-- START OF EXTRACTED TEXT --

About copyright…YouTube notifies us that songs are under copyright, they cannot be monetized (not the goal anyway), and any advertisements you see generate income for the copyright holder. Only one song that I created (Faith! From “Sing”) was banned…and another educator created a version which is being allowed. Who knows.
I have made a few of these videos in the past…and have been trying different approaches in doing so.
Early on, I was trying to make scrolling “sheet music” with accompaniments made with iReal Pro and Notion. Later, I was using lyric videos from YouTube (see Dr. Reese’s “How To” at https://www.youtube.com/watch?v=R2n1Lb9TL9Q).
After our concert, I started making a few new songs and then just kept going. I made videos of songs that my choirs had sung. I made videos of songs that came to my attention that were fun (and sometimes challenging). Eventually, I stopped using lyric videos and made my own Keynotes of lyrics and chords.
I have been working with John Baxter from ukefarm.com to develop some ukulele chord resources for music education. Coming soon: Chordette for Education which is a program that allows you to use ukulele fonts in documents, keynotes, etc. You can even do this on an iPad! One of the fonts features colored strings to match the Aquila KIDS strings.
One of the challenges with ukulele is that many songs were written for ease of playing on a guitar. E is a great key for Guitar. It is a crummy key for ukulele. Therefore, a lot of songs need to be “tweaked” up or down a half step or a whole step to be more accessible on ukulele (more than that, and the original audio really starts to suffer). Sometimes the original key was OKAY, but a transposed key was more accessible. In those cases, I started making two versions of a play along.

-- END OF EXTRACTED TEXT --
-- START OF RECORDS FOR THE EXERCISE --

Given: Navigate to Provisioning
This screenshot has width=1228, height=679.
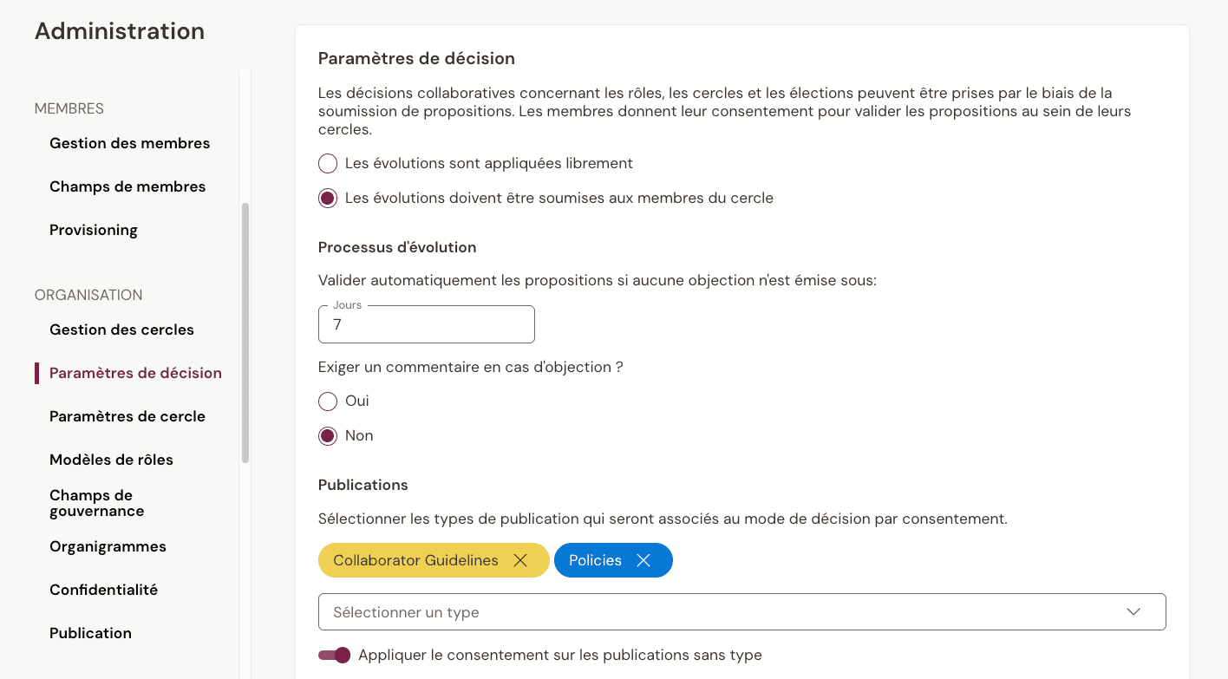Looking at the screenshot, I should pyautogui.click(x=93, y=230).
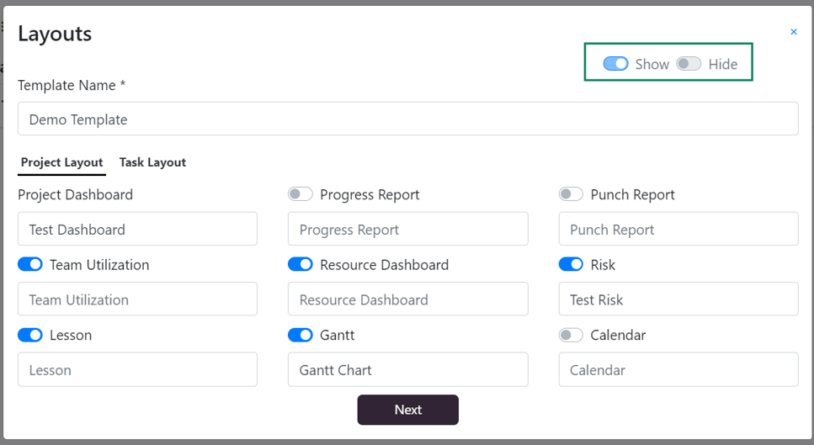The width and height of the screenshot is (814, 445).
Task: Disable the Team Utilization toggle
Action: [x=30, y=264]
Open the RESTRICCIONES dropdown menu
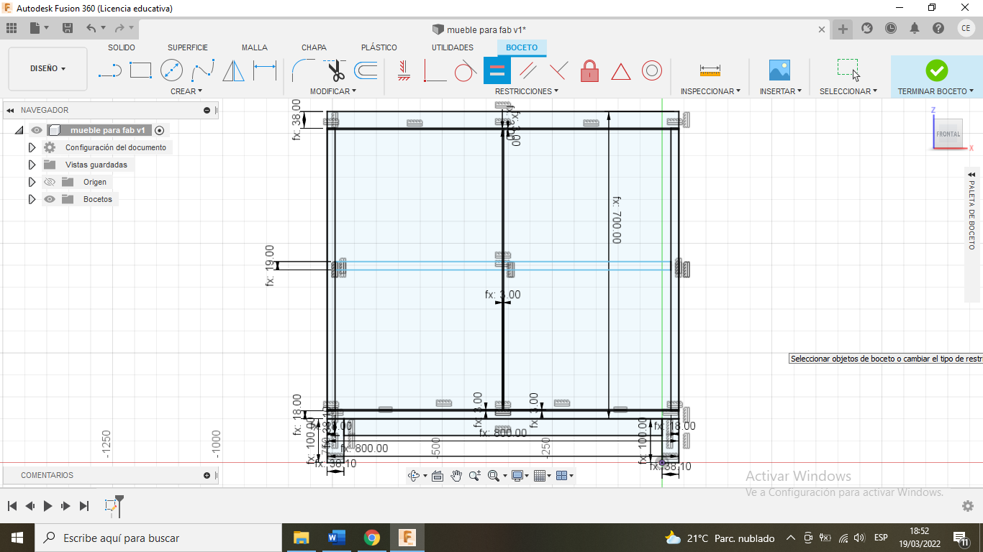 527,91
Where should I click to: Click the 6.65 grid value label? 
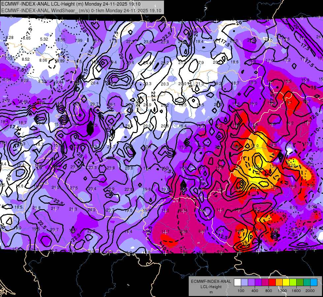(x=27, y=38)
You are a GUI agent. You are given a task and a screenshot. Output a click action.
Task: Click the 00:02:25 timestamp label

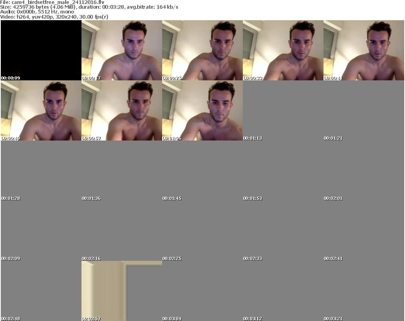[172, 258]
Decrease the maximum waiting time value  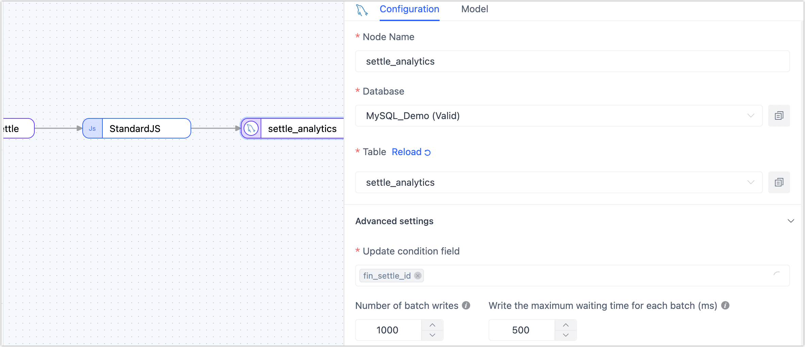coord(566,335)
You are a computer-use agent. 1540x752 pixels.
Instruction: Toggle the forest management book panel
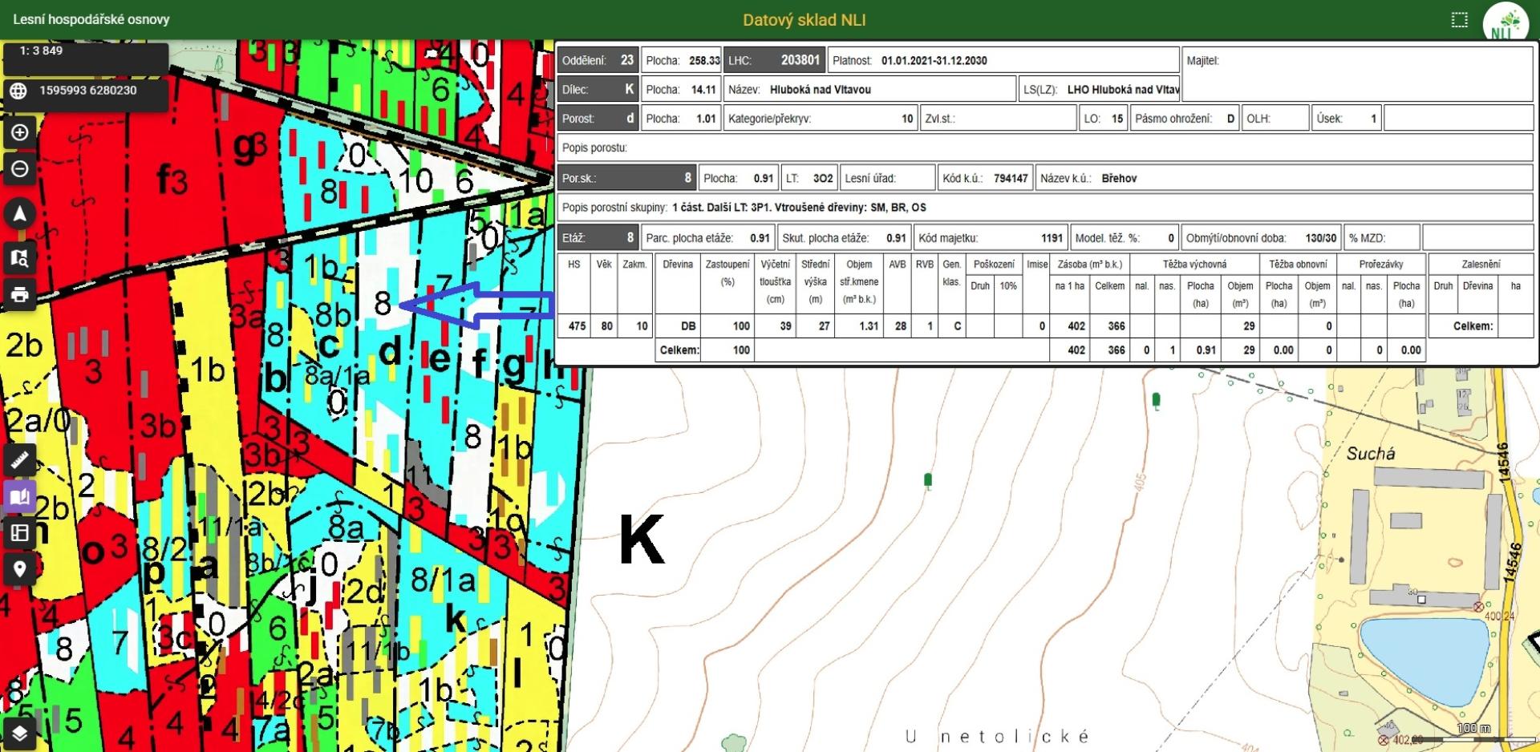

-- END OF RECORDS FOR THE EXERCISE --

** REQUIREMENTS **
(1) Could you turn the records, from their first line through the line containing "(x=27, y=38)", into a numbered list, without blank lines or pictures?
(2) Can you continue the piece on making ukulele play-along videos from the point where it stops?
The text and the records have nothing to do with each other.

** EXERCISE ANSWERS **
(1)
1. Given: Navigate to Provisioning
2. This screenshot has width=1228, height=679.
3. Looking at the screenshot, I should pyautogui.click(x=93, y=230).
4. The width and height of the screenshot is (814, 445).
5. Task: Disable the Team Utilization toggle
6. Action: [x=30, y=264]
7. Open the RESTRICCIONES dropdown menu
8.  527,91
9. Where should I click to: Click the 6.65 grid value label? 
10. (x=27, y=38)

(2)
Pretty soon, I had a bunch of songs going with my format, and if the song was easy, I could make a video in an hour. I had a new goal…make 30 unique videos (not counting multiple keys) in the month of June…one a day.
The songs have different purposes. Some are standard ukulele jam songs. One of the benefits of this approach to teaching ukulele is that you can teach kids with THEIR music. However, they should also learn some of the standard songs used in ukulele jams so they can play along with players in other places (and in other age groups). And as I said, some are songs that I like.
I wrapped that project up this evening with my 30th unique song of the month (June 22nd…ahead of schedule). There are some special things in the last 30 days, such as a GREAT song by the Jive Aces called “Bring Me Sunshine,” jeremy messersmith’s “Everybody Gets a Kitten,” “Another Day of Sun,” me singing on a version of “The More We Get Together,” and tonight a very special video using the Bacon Brother’s recent video of a ukulele song they sang on their tour bus (had to figure out all the chords for the song…and included the original video). The only dud, in my opinion, is Heart and Soul, but even that is okay…and it is interesting to hear the whole song…not just what kids play on the school piano all the time. As always, if something isn’t of interest to you, don’t spend much time with it.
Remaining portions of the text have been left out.